Guide / Safety
SafetyJumps are the most photogenic part of canyoning and the easiest way to get hurt. How to take them with judgement, not bravado.
Photo: Emmanuel de Martonne · Licence Ouverte, Wikimedia Commons
Nothing sells a canyoning photo like an airborne silhouette over a turquoise pool. And nothing sends canyoneers to hospital more reliably than a jump taken without checking what is underneath. Jumping is optional on almost every canyon; treating it as optional, every single time, is the mark of an experienced descender.
Water hides everything. A pool that looks deep and clear can conceal a submerged boulder, a shelf, a log jammed since the last flood, or simply a bottom much closer than it appears.
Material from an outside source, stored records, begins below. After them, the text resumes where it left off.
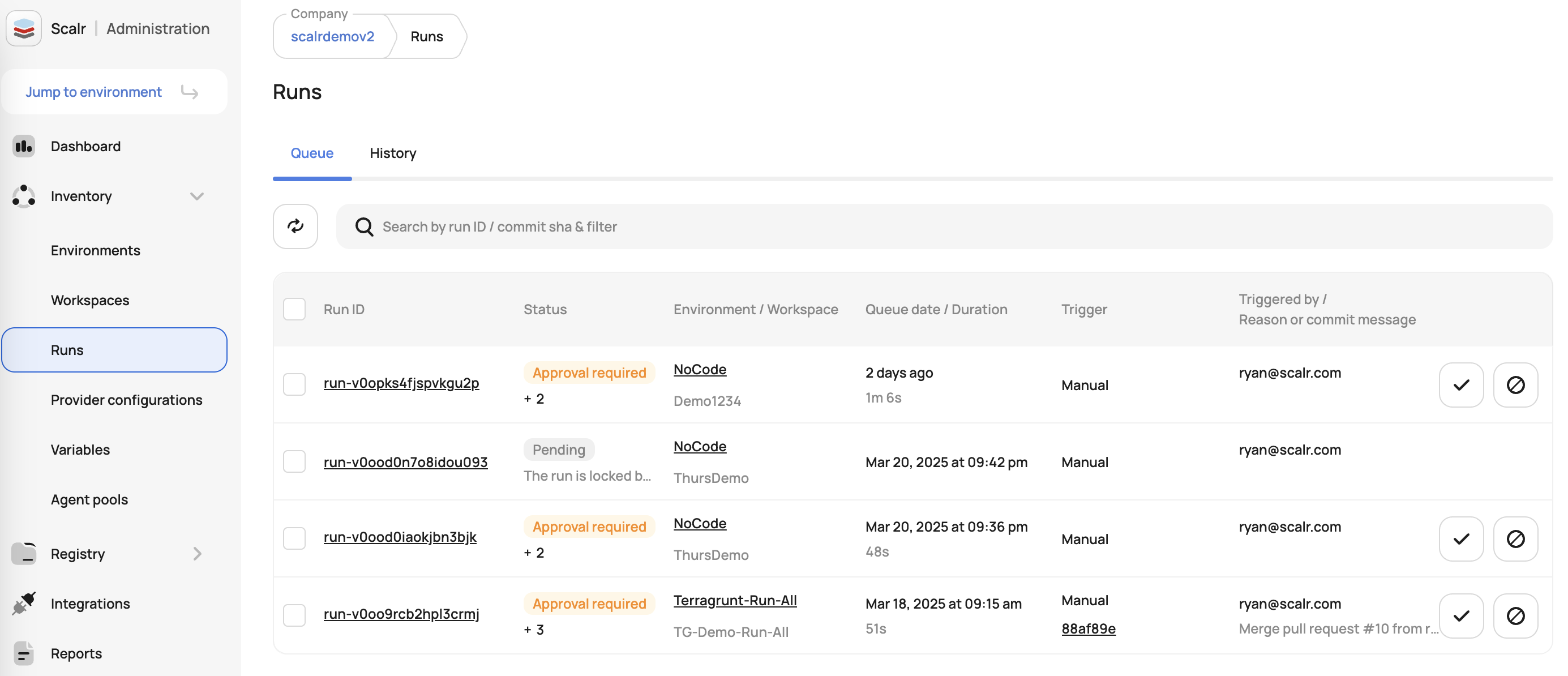The height and width of the screenshot is (676, 1568).
Task: Open Workspaces in the sidebar
Action: point(90,300)
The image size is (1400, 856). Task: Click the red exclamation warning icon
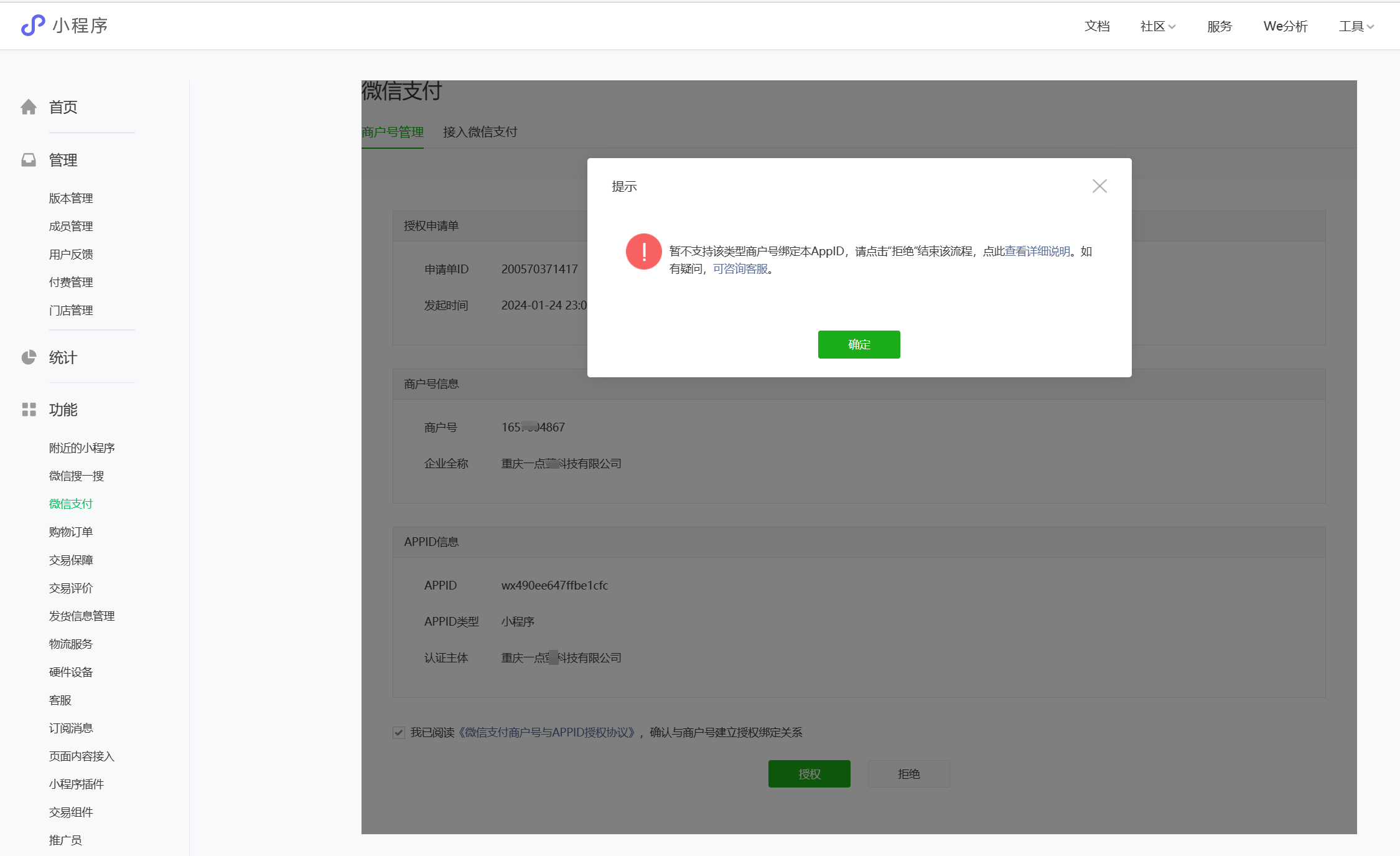[643, 252]
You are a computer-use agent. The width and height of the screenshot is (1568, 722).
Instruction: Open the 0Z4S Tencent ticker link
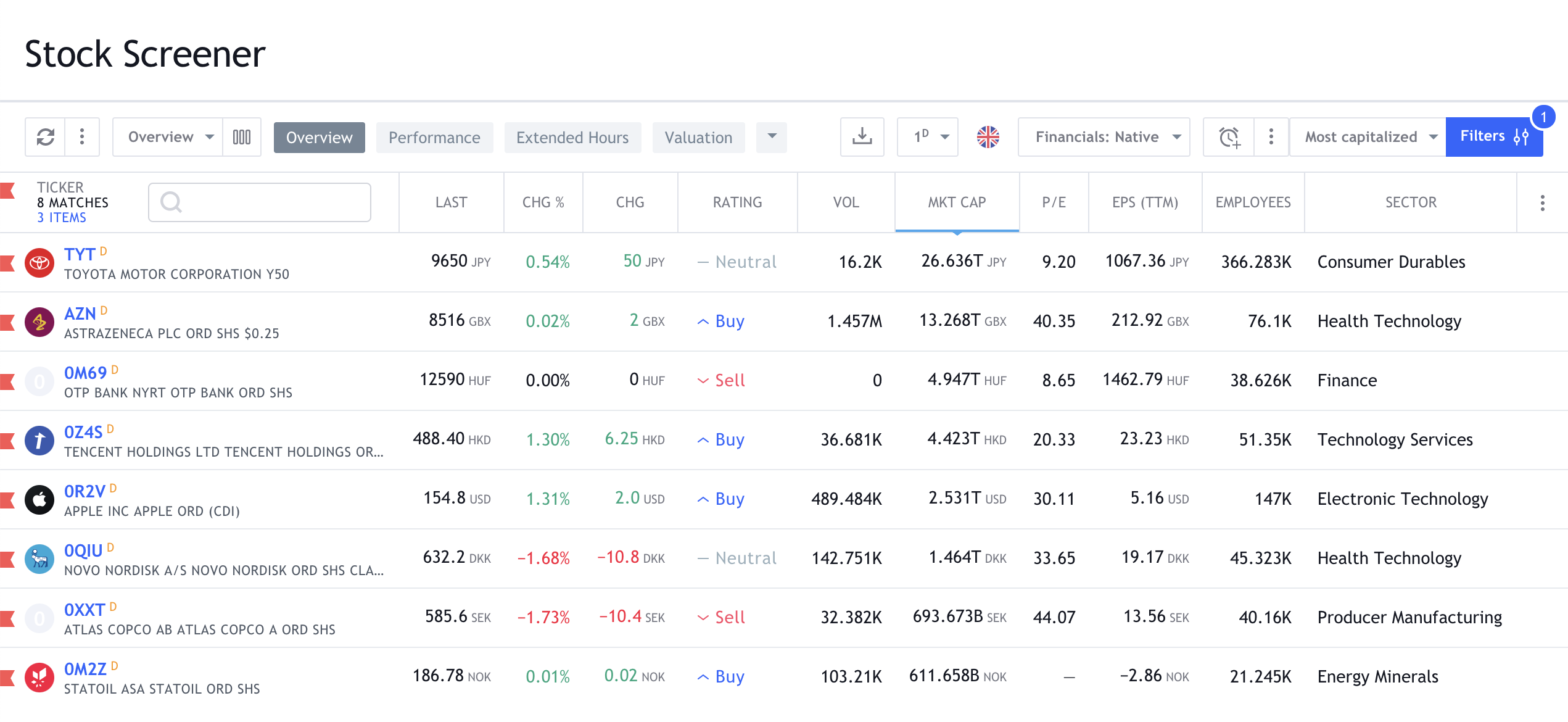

The rule is absolute: no one jumps into water they have not personally seen checked, by someone who has entered and confirmed the depth and the landing zone is clear.
Jump feet-first, body vertical and slightly tucked, arms crossed over your chest or holding your knees — never a dive, never a backflip into an unknown pool. Keep the height modest: even into deep water, big jumps load the spine and legs hard, and awkward entries cause injuries on their own. The goal is a clean, controlled feet-first entry, every time.
Cold water, fatigue and pressure from a group are the conditions under which people make bad jumping decisions. If the team is tired, the water is moving, the depth is uncertain, or someone simply does not want to — the answer is the rope. There is no obstacle in canyoning that must be jumped, and a great deal to be said for the quiet confidence of walking past one.